The Bank of Ghana (BoG) has published an Exposure Draft proposing substantial regulatory reforms to tackle the ongoing challenge of Non-Performing Loans (NPLs) in the banking and financial services sector.
The draft outlines stringent new measures aimed at enhancing asset quality, preserving sector profitability and safeguarding financial system stability.
The proposed regulations are expected to have a significant impact on the banking and financial services sector, promoting a more robust credit risk management framework and reducing the risk of NPLs.
Sources at the central banks said the new policy follows a comprehensive review of its problem asset framework in light of increasing credit risk exposure that threatens the solvency and liquidity of Regulated Financial Institutions (RFIs).
Under the proposed directives, RFIs will be required to maintain a robust credit risk management framework, adhere strictly to the 10 per cent prudential limit on NPLs, write off all fully provisioned and unrecoverable loans, restructure loans for qualifying distressed but viable borrowers and promptly enforce collateral recovery on written-off loans.
Remedial actions
The BoG also proposes remedial actions, including requiring RFIs to submit lists of loan defaulters whose debts have been written off to both the BoG’s Financial Stability Department and all credit reference bureaus.
Defaulters not written off must also be reported to credit bureaus in line with applicable regulations. Furthermore, RFIs are barred from granting fresh credit to listed defaulters deemed to be willful defaulters unless the default was due to a verified natural disaster or disability.
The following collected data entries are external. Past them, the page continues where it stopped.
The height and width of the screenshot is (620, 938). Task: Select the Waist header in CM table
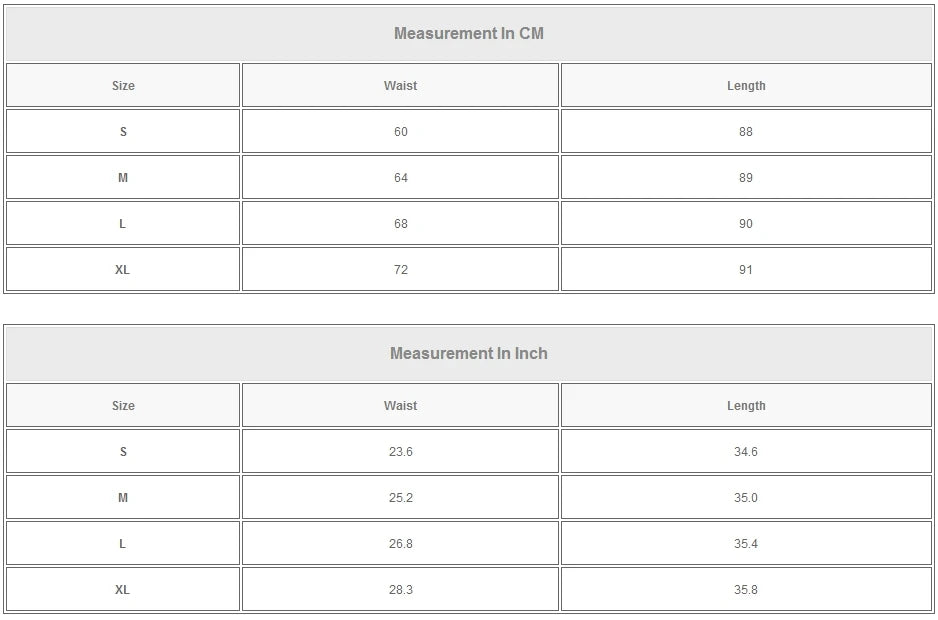(x=400, y=86)
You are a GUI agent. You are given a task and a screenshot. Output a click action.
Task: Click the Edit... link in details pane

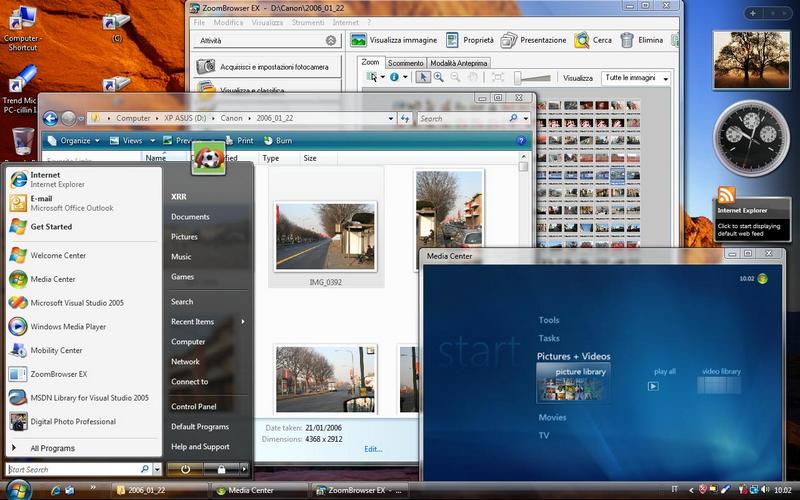click(x=373, y=449)
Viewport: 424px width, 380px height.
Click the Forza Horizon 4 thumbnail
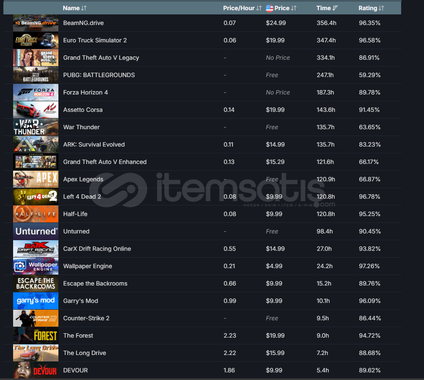36,92
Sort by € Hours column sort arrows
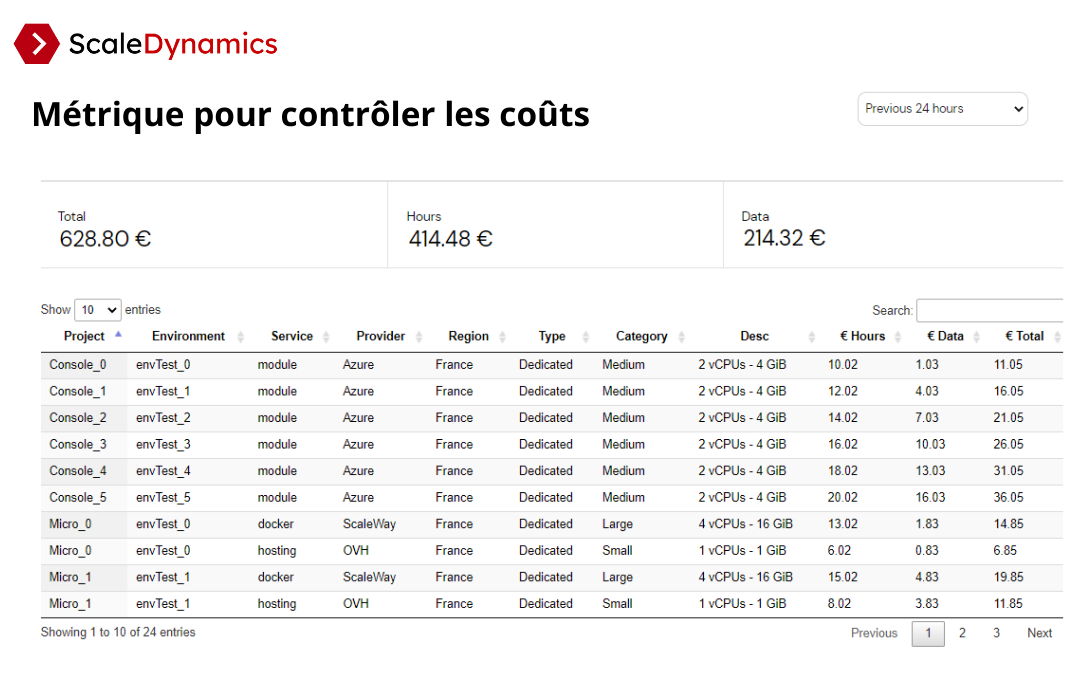 (897, 337)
The draft also outlines key sanctions, including disqualifying willful defaulters from accessing new credit facilities across the banking sector following the BoG’s approval of the write-off.
Repeat willful defaulters – listed on two or more occasions – will face a five-year credit ban or a longer prohibition where applicable. Company directors found complicit in financial misrepresentation or fraud will be disqualified from credit access for the same duration as their defaulting entities.
Sanctions
Additionally, RFIs will be required to publicly disclose willful defaulters by publishing their identities in at least two nationally circulated newspapers and on their websites.
The BoG is soliciting written comments from industry stakeholders and the public, as part of its commitment to collaborative regulatory development and enhanced credit governance.
The proposed reforms are expected to enhance the stability and profitability of the financial sector, promoting a more sustainable and responsible lending environment.
The BoG’s commitment to addressing the challenge of NPLs is evident in the Exposure Draft, which aims to promote a culture of credit discipline and responsibility among borrowers and lenders alike.
Tackling high NPLs
At the recent Monetary Policy Committee news conference in Accra, the Governor of the Bank of Ghana, Dr Johnson Asiama, announced comprehensive measures that will mandate the write-off of fully provisioned loans with no realistic recovery prospects, while capping NPL ratios at 10 per cent of gross loans by December 2026.
The directive also tightens restructuring rules and enforces timely collateral recovery for overdue loans.
Perhaps, most significantly, the NPL directive will require banks to publicly disclose blacklisted willful defaulters in their audited financial statements, along with sectoral breakdowns of NPL exposures.
This transparency measure aims to sharpen both regulatory and investor focus on systemic credit risks while creating additional pressure for loan recovery efforts.
Governance concerns
Dr Asiama also announced a new directive that aims to address governance concerns in foreign-owned banks operating in Ghana.
He expressed concern about the outsourcing of major credit and risk decisions to offshore principals who fall outside Ghana’s regulatory oversight, with local boards serving merely as “rubber stamps” for externally made decisions.
The new governance directive will require local boards and management teams to retain genuine authority over all material credit decisions and risk management actions taken in Ghana.
Prior approval from the Bank of Ghana will be required before any delegation of key decision-making functions to foreign entities, representing a significant shift in how multinational banks operate in the country.
Dr Asiama was particularly emphatic about this governance issue, stating that “Ghana-based boards must not serve as rubber stamps for instructions issued from offshore.”
He warned that such practices undermine effective governance and create unacceptable regulatory blind spots that could threaten financial stability.